Il 29 febbraio del 1980 segnò una pietra miliare per la FIAT, con la nascita della celebre FIAT Panda. Questo modello iconico ha lasciato un’impronta indelebile nella storia dell’azienda automobilistica italiana, con oltre 8 milioni di unità vendute fino ad oggi. In un’emozionante coincidenza temporale, oggi, esattamente 44 anni dopo la sua creazione, FIAT ha annunciato un aggiornamento della sua citycar, progettato per renderla più moderna, sicura e tecnicamente avanzata. Il nuovo modello, ancora denominato Panda, nonostante le speculazioni precedenti, è destinato a raggiungere il mercato nel corso dell’estate.

 

La rinascita della storica Panda con Pandina

La vera novità si rivela attraverso la versione speciale denominata “Pandina“, basata sulla variante Cross, che anticiperà tutte le innovazioni in arrivo e diventerà il banco di prova per le nuove caratteristiche, sia di serie che opzionali, poi estese alle altre varianti. Le anticipazioni sul design svelano una vivace nuova colorazione, il “Giallo Positano“, accanto alle tradizionali opzioni di Bianco Gelato, Nero Cinema, Rosso Passione e Blu Italia. I dettagli bicolori, con tetto nero a contrasto, rimangono un elemento distintivo, conferendo alla Pandina un tocco di freschezza senza stravolgere l’estetica familiare.

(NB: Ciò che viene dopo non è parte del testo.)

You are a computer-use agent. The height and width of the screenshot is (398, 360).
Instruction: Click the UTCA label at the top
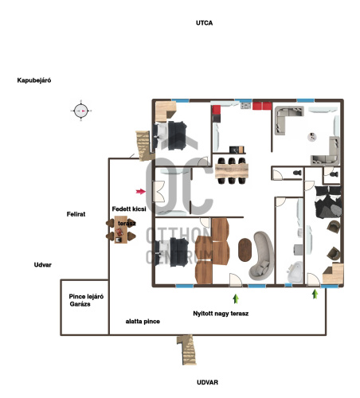pos(204,23)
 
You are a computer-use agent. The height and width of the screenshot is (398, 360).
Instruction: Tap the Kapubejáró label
pos(34,80)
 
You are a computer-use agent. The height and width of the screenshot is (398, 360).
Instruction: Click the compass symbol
pos(81,111)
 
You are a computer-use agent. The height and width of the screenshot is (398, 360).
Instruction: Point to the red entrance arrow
pos(141,191)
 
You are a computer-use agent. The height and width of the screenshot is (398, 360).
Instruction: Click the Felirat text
pos(76,214)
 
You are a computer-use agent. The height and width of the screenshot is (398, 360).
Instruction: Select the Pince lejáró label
pos(86,296)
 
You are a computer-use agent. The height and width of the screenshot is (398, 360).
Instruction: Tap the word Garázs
pos(80,304)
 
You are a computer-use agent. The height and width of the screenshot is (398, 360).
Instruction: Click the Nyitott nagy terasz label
pos(221,314)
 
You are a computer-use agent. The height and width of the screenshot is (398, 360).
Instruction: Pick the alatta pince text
pos(143,322)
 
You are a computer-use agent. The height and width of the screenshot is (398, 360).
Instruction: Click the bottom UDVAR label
pos(207,382)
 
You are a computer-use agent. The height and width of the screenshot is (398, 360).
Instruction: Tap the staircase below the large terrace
pos(187,349)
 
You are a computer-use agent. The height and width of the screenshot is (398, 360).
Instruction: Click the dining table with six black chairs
pos(232,170)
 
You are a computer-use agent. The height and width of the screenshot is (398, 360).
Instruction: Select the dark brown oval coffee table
pos(245,250)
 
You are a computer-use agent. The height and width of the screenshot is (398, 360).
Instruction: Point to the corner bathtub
pos(295,272)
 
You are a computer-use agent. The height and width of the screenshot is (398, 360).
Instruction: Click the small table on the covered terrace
pos(121,229)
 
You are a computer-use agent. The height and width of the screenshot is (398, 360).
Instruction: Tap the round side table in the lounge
pos(312,137)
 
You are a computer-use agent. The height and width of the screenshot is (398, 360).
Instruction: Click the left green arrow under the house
pos(236,298)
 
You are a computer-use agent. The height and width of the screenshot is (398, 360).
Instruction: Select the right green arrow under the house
pos(315,294)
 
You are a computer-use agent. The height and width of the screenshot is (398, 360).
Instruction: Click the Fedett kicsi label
pos(129,209)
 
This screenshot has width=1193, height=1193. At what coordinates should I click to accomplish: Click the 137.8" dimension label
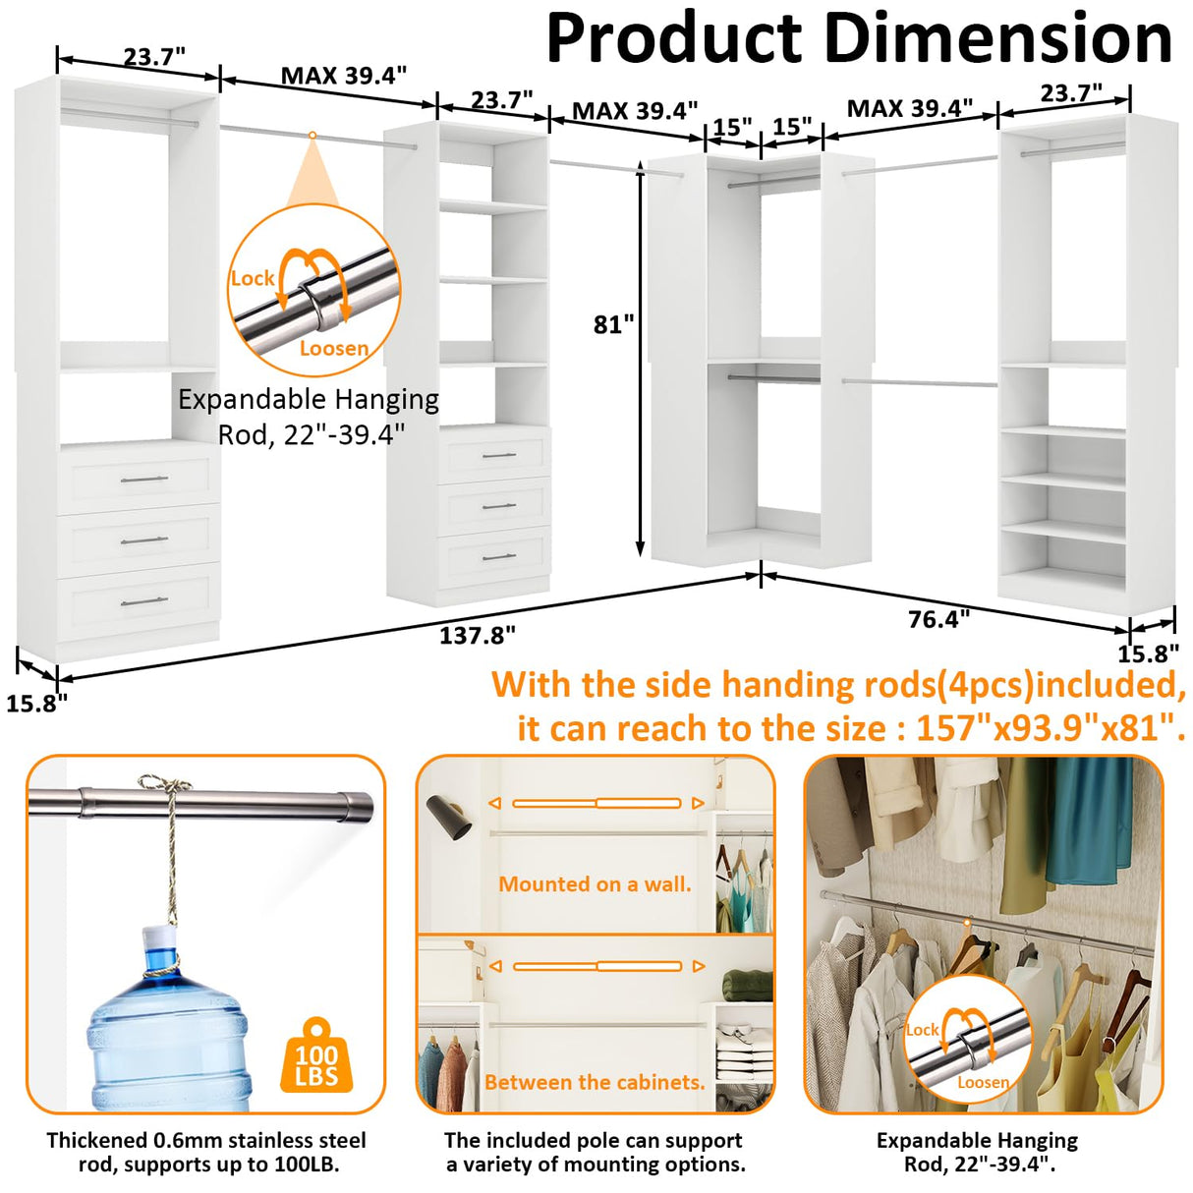(477, 636)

Il cuore della trasformazione risiede nell’aggiornamento tecnologico dell’abitacolo. La Pandina accoglie un nuovo quadro strumenti digitale da 7 pollici con tre modalità grafiche, un touchscreen Radio DAB da 7 pollici con Apple CarPlay e Android Auto, e un volante rinnovato. L’interno si distingue per una plancia con fascia bianca, nuovi sedili caratterizzati da monogramma e logoPandina” in rilievo, doppie cuciture gialle e dettagli bianchi, incorporando anche il filato Seaqual, una materia prima sostenibile derivata da rifiuti marini, per un tocco di responsabilità ambientale.

In termini di sicurezza, la Pandina offre una serie di sistemi ADAS, compresi il sistema di frenata automatica d’emergenza, il sistema di mantenimento della carreggiata, il rilevatore di stanchezza e il riconoscimento della segnaletica stradale. La dotazione comprende anche sensori di parcheggio posteriori, Cruise Control e abbaglianti automatici, rendendo la citycar conforme alle rigide normative di sicurezza dell’Unione Europea.

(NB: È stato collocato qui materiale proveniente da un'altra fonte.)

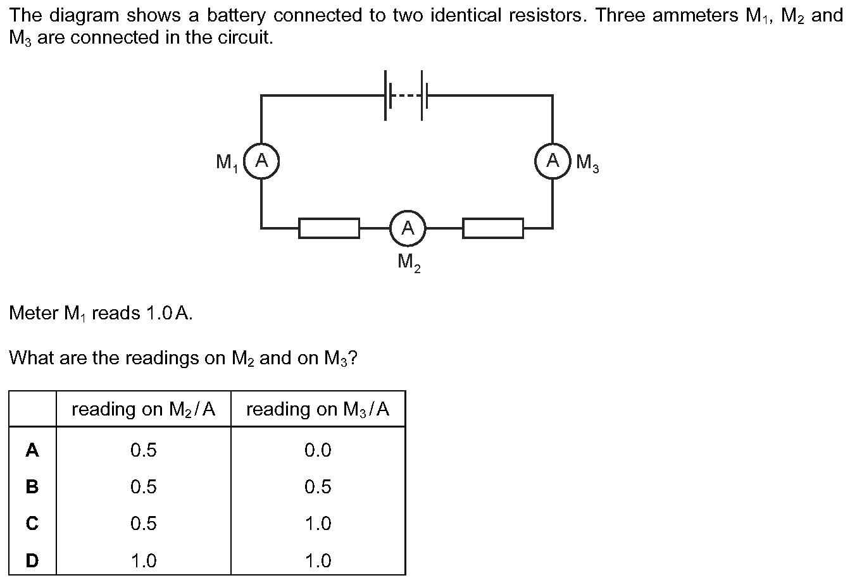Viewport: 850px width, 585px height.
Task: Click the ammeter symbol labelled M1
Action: point(261,161)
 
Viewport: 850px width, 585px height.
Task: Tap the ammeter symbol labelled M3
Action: point(553,161)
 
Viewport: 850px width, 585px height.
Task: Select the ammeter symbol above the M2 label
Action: point(408,228)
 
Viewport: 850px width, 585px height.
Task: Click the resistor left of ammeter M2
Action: point(329,228)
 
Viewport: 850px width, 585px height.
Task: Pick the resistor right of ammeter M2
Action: point(493,228)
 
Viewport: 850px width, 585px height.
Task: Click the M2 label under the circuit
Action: point(409,261)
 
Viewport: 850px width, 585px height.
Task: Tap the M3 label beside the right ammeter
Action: point(587,164)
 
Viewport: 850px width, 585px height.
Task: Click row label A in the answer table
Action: point(32,450)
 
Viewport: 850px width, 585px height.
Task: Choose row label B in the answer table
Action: point(32,487)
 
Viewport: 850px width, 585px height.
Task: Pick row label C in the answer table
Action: point(32,524)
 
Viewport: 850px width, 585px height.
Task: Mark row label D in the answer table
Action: point(32,560)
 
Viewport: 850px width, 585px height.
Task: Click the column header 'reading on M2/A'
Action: point(144,409)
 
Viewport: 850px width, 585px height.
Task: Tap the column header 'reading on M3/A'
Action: point(318,409)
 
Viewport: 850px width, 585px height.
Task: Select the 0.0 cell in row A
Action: point(318,450)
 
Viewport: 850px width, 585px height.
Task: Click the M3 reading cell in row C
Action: point(318,524)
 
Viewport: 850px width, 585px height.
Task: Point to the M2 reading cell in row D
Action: point(144,560)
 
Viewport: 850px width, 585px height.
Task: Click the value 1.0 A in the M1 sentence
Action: point(168,313)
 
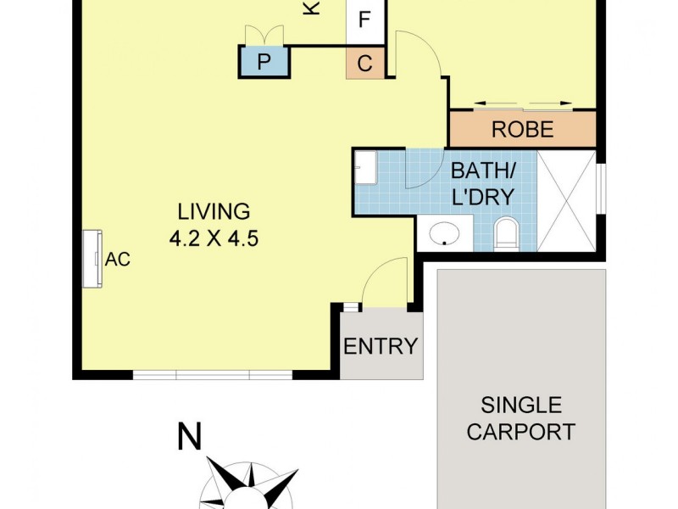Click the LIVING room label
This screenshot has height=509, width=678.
[x=214, y=210]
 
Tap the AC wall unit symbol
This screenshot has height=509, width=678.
[x=92, y=258]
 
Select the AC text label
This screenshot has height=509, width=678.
[x=118, y=260]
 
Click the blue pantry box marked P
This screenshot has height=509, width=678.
[x=264, y=62]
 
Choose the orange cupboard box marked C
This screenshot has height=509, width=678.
[x=365, y=64]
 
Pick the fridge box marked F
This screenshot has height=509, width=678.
[x=365, y=20]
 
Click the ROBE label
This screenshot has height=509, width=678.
[x=522, y=130]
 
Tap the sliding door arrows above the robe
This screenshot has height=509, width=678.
[x=522, y=104]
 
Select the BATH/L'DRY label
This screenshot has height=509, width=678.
[x=482, y=183]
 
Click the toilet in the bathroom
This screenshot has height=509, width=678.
[x=506, y=233]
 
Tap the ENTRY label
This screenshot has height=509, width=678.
[x=381, y=346]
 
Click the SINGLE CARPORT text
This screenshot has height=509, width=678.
[x=520, y=417]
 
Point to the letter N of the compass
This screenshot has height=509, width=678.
[x=190, y=438]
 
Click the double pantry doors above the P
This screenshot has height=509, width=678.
[x=264, y=35]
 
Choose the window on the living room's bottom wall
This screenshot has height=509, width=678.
[x=213, y=374]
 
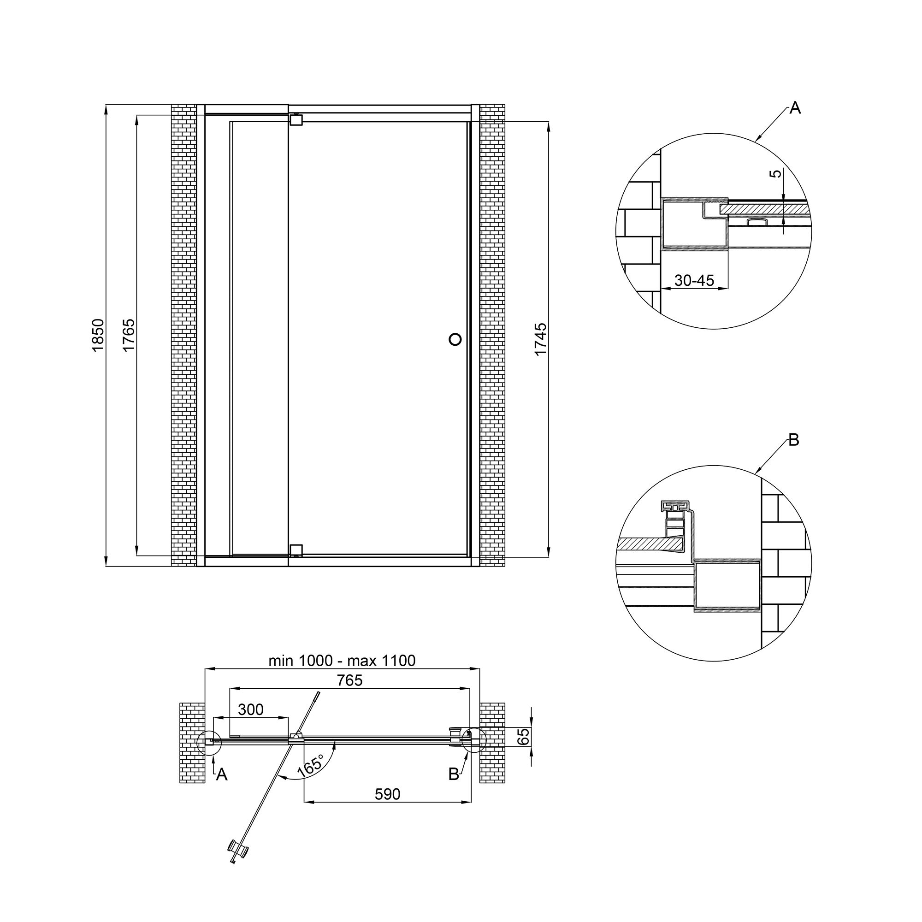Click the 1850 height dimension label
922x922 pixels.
pos(97,336)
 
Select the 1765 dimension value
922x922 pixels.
pos(129,336)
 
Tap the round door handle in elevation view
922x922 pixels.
pos(455,339)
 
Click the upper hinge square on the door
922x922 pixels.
pos(296,120)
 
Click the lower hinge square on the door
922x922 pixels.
pos(296,550)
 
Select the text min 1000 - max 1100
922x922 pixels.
pos(342,661)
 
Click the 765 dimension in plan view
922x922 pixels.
pos(349,680)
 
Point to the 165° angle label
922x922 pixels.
pos(310,765)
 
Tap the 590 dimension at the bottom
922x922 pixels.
pos(387,794)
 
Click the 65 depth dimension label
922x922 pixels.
pos(524,736)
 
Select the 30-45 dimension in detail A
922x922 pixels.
pos(694,280)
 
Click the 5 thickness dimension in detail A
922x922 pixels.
pos(777,174)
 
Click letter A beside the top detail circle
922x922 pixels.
pos(795,108)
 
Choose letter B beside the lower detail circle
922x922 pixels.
pos(794,440)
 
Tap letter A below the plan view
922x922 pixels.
pos(221,774)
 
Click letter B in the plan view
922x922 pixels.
pos(454,774)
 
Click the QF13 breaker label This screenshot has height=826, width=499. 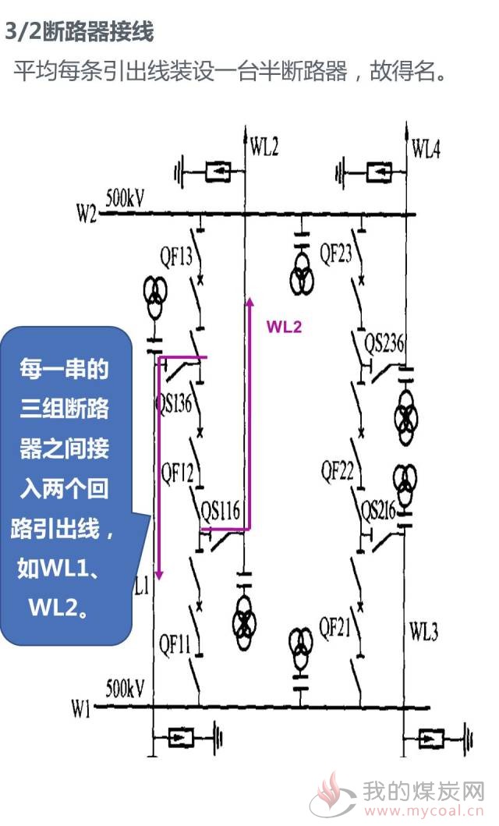176,257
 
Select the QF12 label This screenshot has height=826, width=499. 177,473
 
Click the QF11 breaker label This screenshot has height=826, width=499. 175,643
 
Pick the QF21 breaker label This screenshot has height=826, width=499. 334,627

Il reparto motore vede la conferma del propulsore 1.0 mild hybrid da 70 CV, ulteriormente perfezionato. La Pandina, grazie a queste innovazioni, si posiziona in linea con gli standard di sicurezza europei.

 

Proiezioni e decisioni di FIAT per il 2027

Un aspetto particolarmente interessante riguarda il futuro della Panda, con la data di fine produzione originariamente fissata per il 2026, ora spostata al 2027. Olivier Francois, Amministratore Delegato di FIAT, ha annunciato che la decisione sulla pensione o sulla continuazione del modello sarà presa in quel momento, sottolineando l’importanza della Panda nell’affetto degli italiani. Aumentare la produzione del 20% è una risposta diretta alla crescente domanda da parte dei clienti in Italia ed Europa, ribadendo il ruolo predominante della Panda nel mercato italiano e il suo status di leader di segmento in Europa, nonché l’unica ibrida di segmento A del Gruppo.

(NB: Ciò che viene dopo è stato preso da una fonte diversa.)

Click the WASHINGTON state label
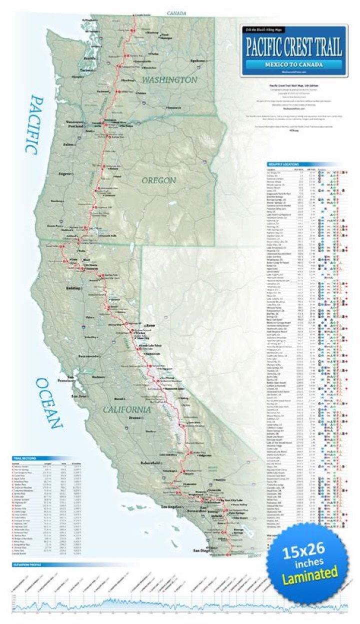point(169,80)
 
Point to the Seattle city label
point(90,58)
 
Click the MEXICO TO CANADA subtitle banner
point(294,65)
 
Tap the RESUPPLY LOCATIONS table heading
point(285,164)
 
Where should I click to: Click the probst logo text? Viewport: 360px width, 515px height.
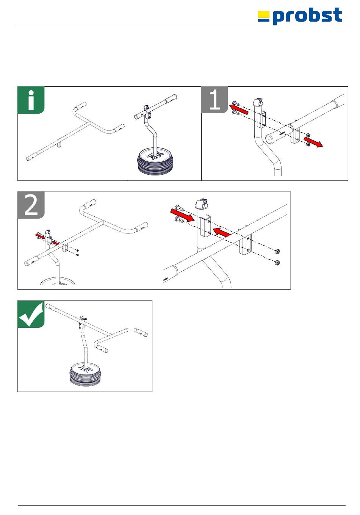pos(307,16)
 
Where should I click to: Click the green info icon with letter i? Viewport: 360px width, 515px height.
pos(31,100)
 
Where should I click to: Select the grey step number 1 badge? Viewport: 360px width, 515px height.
pos(214,100)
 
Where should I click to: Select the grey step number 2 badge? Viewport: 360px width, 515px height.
pos(31,205)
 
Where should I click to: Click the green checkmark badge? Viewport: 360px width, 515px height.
pos(31,314)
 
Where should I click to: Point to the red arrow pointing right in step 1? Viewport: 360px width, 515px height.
pos(313,142)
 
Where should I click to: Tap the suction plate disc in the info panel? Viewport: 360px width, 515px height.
pos(155,161)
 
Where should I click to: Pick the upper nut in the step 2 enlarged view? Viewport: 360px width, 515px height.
pos(276,251)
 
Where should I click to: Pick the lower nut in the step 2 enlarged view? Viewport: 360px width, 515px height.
pos(276,262)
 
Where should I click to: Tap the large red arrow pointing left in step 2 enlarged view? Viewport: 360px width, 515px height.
pos(222,232)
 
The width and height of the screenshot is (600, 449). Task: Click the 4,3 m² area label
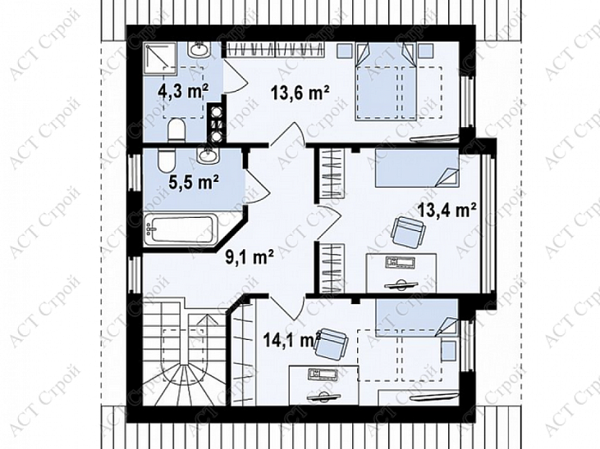182,92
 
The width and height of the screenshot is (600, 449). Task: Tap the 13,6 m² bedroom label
300,92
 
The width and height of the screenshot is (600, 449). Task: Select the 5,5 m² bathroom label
194,182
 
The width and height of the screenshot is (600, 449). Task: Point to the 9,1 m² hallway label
249,256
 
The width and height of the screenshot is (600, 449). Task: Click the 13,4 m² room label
447,210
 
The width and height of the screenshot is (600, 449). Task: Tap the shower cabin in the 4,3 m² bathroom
161,58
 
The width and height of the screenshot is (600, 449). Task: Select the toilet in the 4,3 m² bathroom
176,129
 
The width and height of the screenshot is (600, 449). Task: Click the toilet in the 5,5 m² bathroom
166,161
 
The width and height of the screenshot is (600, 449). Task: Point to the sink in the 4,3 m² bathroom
199,49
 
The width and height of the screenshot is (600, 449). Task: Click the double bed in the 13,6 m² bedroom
387,81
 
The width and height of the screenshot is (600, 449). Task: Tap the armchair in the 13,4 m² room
408,230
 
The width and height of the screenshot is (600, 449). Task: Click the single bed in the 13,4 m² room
417,168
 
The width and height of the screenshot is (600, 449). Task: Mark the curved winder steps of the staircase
184,384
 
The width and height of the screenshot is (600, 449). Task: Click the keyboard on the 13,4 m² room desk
401,263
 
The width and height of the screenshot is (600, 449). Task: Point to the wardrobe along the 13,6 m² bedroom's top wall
274,50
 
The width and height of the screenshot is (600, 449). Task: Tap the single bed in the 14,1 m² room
417,318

Francois conclude con un tocco di orgoglio, affermando che la Panda è ora la più tecnologica e sicura di sempre, assicurando la sua continuità nel cuore degli appassionati per molti anni a venire. La celebrazione di questo iconico modello continua, rappresentando una storia d’amore senza fine tra gli italiani e la Panda.